## Direction
Put everything in the data from the line containing "Given: Click the favorite star icon" down to the line containing "click(520, 224)" into a numbered list, both lines included and blank lines dropped.

## Records supplied
______________________________

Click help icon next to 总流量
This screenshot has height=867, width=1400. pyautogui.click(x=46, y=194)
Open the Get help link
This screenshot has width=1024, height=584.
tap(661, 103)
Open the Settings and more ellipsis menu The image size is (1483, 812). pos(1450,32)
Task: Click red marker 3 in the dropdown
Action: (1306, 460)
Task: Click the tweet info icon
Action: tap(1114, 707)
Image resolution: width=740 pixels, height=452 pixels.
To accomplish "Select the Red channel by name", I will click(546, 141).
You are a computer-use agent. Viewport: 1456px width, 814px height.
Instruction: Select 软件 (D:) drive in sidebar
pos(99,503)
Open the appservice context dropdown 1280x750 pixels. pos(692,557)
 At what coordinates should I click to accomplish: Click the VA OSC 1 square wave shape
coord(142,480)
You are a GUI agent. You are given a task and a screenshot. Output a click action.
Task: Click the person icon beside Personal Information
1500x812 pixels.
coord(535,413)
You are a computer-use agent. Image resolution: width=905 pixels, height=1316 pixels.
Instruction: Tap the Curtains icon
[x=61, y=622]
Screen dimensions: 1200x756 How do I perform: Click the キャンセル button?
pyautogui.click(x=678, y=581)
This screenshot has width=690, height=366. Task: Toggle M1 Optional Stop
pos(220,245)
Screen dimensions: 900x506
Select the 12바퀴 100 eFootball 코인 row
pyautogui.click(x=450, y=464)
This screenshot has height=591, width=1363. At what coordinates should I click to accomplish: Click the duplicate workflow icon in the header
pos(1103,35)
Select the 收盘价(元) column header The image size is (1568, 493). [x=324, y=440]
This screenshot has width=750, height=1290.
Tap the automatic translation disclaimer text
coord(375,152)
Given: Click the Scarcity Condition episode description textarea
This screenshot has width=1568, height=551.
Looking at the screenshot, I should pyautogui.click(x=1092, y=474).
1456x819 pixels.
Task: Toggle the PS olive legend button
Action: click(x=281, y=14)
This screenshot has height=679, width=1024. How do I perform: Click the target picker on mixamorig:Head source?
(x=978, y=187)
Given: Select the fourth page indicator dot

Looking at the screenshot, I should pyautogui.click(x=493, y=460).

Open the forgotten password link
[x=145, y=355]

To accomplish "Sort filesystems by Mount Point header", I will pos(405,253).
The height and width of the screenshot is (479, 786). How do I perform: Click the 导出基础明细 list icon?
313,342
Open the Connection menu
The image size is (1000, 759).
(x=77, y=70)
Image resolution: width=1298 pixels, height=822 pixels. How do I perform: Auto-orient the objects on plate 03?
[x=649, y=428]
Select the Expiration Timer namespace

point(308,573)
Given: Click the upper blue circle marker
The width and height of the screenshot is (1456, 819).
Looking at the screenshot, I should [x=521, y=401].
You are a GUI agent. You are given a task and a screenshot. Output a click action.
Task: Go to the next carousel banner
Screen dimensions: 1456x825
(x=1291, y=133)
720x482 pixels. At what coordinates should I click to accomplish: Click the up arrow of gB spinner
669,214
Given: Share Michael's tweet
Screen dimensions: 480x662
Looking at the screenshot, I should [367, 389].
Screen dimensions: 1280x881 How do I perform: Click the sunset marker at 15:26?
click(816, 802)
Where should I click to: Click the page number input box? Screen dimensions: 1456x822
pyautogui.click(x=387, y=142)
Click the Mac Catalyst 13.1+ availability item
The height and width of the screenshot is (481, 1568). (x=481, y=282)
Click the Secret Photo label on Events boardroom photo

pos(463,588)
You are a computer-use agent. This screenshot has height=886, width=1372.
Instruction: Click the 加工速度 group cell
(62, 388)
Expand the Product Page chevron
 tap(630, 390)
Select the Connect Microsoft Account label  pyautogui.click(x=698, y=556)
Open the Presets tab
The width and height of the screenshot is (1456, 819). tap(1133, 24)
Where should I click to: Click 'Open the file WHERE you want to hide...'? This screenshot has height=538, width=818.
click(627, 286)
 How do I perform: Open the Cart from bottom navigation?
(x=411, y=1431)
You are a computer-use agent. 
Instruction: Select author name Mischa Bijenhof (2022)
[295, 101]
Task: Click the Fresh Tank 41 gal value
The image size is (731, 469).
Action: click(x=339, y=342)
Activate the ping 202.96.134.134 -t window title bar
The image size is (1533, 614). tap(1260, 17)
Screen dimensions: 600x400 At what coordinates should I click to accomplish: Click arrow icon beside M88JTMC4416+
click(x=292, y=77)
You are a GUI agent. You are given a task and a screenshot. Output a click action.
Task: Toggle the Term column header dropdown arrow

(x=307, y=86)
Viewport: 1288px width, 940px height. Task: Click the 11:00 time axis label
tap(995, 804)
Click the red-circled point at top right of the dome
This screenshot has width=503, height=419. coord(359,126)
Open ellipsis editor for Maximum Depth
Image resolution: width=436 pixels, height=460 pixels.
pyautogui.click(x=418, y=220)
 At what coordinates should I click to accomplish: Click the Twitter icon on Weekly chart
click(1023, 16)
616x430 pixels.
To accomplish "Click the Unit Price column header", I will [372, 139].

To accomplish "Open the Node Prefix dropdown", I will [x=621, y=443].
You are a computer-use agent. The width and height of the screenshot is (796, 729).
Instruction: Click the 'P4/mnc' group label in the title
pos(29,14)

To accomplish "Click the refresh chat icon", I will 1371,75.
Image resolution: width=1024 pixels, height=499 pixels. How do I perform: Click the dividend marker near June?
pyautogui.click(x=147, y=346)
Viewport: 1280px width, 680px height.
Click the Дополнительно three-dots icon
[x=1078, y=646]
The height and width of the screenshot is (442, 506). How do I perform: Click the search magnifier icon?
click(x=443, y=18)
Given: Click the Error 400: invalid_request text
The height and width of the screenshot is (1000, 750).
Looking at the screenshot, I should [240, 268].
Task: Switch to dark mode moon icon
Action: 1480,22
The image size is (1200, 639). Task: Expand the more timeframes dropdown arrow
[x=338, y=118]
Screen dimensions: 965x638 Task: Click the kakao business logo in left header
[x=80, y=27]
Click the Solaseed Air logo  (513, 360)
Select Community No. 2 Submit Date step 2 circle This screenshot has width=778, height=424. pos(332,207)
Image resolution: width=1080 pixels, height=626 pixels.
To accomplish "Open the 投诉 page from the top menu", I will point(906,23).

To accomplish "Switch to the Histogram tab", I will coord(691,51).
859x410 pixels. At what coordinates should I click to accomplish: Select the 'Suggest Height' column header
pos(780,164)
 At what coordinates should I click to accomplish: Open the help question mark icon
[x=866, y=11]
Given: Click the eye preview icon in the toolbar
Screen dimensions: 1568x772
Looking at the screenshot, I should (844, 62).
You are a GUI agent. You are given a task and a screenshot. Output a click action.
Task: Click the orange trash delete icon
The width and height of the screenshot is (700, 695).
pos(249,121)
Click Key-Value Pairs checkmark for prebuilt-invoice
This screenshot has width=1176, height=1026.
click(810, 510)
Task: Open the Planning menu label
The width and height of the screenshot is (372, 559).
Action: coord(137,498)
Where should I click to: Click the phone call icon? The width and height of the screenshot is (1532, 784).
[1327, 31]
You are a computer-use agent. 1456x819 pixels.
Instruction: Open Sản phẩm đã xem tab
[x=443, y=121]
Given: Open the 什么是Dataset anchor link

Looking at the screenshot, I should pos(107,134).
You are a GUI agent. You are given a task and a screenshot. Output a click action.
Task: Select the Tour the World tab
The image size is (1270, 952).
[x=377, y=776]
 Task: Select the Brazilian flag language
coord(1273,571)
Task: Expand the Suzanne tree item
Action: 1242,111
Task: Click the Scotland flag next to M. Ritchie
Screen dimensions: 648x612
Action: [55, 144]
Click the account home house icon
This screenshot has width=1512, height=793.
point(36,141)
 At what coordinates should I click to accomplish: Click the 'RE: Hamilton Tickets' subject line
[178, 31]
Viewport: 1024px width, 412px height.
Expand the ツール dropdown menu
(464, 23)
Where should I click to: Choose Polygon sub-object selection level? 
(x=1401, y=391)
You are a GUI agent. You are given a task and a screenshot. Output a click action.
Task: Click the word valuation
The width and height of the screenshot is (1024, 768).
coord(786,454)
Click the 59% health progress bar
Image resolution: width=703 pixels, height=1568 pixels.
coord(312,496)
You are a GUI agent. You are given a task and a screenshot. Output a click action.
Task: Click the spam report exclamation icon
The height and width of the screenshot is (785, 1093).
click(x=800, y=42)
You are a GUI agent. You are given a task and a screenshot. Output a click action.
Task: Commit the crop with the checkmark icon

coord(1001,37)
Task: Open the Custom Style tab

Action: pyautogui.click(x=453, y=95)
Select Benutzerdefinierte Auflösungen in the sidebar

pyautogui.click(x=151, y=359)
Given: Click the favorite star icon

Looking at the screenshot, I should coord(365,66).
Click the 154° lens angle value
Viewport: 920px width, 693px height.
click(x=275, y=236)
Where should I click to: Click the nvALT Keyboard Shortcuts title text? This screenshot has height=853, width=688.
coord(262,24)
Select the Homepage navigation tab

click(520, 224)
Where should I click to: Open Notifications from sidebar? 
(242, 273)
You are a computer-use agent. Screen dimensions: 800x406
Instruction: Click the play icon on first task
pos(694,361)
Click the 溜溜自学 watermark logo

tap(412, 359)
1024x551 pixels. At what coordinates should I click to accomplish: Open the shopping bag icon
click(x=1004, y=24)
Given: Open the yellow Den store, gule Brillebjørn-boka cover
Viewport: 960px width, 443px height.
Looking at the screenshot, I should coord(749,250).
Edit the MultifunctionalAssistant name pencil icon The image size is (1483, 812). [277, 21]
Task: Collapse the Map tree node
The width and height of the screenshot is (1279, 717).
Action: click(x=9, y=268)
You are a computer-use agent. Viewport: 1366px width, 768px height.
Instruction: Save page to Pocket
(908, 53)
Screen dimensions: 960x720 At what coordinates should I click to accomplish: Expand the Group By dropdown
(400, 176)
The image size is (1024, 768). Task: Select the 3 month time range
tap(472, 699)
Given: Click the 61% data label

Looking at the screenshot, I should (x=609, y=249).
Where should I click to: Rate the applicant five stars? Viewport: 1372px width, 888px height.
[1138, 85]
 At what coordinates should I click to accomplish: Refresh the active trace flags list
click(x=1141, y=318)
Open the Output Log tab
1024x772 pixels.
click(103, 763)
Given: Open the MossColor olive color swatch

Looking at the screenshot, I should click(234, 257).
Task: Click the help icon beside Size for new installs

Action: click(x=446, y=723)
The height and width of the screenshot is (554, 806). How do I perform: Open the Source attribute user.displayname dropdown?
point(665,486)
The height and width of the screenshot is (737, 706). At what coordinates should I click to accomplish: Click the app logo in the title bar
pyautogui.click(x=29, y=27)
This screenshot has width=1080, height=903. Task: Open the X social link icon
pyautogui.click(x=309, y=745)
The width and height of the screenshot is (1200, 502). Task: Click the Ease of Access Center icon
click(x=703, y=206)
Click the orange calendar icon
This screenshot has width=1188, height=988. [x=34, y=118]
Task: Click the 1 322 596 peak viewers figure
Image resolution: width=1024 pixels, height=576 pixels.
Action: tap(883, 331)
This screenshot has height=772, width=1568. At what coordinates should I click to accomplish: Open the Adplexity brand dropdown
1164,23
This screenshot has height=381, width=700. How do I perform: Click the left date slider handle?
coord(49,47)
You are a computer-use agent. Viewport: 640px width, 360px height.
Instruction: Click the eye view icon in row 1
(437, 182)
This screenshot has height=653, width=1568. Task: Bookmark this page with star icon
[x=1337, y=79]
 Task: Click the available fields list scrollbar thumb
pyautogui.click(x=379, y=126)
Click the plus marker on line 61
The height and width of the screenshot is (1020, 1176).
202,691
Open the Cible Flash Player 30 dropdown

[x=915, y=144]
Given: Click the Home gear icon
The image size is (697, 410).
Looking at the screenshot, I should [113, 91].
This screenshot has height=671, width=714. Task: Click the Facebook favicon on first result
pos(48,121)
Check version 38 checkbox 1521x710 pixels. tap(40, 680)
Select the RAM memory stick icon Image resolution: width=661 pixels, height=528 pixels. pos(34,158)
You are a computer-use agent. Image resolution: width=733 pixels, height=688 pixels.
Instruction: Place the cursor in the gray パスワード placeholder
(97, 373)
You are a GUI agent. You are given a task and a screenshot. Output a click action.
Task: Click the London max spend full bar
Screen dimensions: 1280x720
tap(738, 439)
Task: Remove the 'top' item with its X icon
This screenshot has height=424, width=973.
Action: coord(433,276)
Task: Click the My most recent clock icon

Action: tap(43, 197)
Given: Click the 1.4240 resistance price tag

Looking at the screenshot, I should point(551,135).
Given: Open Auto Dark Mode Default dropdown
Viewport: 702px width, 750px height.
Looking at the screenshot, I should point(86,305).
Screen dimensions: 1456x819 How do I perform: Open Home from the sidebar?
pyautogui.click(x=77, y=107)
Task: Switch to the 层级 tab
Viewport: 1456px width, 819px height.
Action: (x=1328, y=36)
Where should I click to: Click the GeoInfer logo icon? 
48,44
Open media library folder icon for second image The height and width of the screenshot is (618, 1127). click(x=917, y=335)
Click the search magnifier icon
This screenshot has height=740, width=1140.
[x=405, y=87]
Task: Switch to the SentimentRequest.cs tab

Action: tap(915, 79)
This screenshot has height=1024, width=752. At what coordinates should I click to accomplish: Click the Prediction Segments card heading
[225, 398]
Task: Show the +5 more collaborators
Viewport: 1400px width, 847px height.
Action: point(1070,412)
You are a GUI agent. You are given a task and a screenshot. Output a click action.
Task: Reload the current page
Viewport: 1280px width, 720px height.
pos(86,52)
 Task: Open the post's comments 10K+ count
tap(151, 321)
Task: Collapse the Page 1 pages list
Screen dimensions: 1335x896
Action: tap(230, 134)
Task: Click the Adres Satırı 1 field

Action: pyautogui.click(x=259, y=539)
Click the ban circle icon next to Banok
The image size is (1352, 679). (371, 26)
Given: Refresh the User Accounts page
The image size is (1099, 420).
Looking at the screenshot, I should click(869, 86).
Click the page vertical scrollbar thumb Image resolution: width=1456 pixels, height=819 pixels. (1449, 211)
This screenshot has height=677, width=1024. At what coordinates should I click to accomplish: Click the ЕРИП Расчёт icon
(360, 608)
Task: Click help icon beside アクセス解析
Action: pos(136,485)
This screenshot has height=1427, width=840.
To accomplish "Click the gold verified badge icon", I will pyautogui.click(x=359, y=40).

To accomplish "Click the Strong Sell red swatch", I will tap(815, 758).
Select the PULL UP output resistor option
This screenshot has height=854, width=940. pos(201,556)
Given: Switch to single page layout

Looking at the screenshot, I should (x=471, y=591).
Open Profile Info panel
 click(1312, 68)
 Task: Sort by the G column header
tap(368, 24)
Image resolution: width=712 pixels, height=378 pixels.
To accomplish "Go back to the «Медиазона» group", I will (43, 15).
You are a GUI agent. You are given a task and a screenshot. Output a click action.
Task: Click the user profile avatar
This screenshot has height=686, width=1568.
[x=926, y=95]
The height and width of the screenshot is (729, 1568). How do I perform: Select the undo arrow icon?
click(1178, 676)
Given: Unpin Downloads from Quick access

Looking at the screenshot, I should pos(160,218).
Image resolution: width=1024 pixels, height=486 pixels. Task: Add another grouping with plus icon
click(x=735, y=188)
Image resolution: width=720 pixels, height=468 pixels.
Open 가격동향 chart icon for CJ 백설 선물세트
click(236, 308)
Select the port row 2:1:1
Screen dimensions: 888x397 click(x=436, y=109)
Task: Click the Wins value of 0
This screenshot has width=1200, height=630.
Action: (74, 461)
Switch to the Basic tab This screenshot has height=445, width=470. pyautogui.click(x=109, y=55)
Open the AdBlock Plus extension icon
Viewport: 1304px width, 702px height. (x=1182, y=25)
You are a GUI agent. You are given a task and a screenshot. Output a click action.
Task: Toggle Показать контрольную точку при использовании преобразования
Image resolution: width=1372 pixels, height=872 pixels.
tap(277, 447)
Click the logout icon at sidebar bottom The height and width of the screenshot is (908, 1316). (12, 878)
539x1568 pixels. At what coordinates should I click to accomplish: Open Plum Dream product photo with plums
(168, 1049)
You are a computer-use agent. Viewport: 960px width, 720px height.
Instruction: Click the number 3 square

______________________________

## Task response
1. Given: Click the favorite star icon
2. Looking at the screenshot, I should coord(365,66).
3. Click the 154° lens angle value
4. Viewport: 920px width, 693px height.
5. click(x=275, y=236)
6. Where should I click to: Click the nvALT Keyboard Shortcuts title text? This screenshot has height=853, width=688.
7. coord(262,24)
8. Select the Homepage navigation tab
9. click(520, 224)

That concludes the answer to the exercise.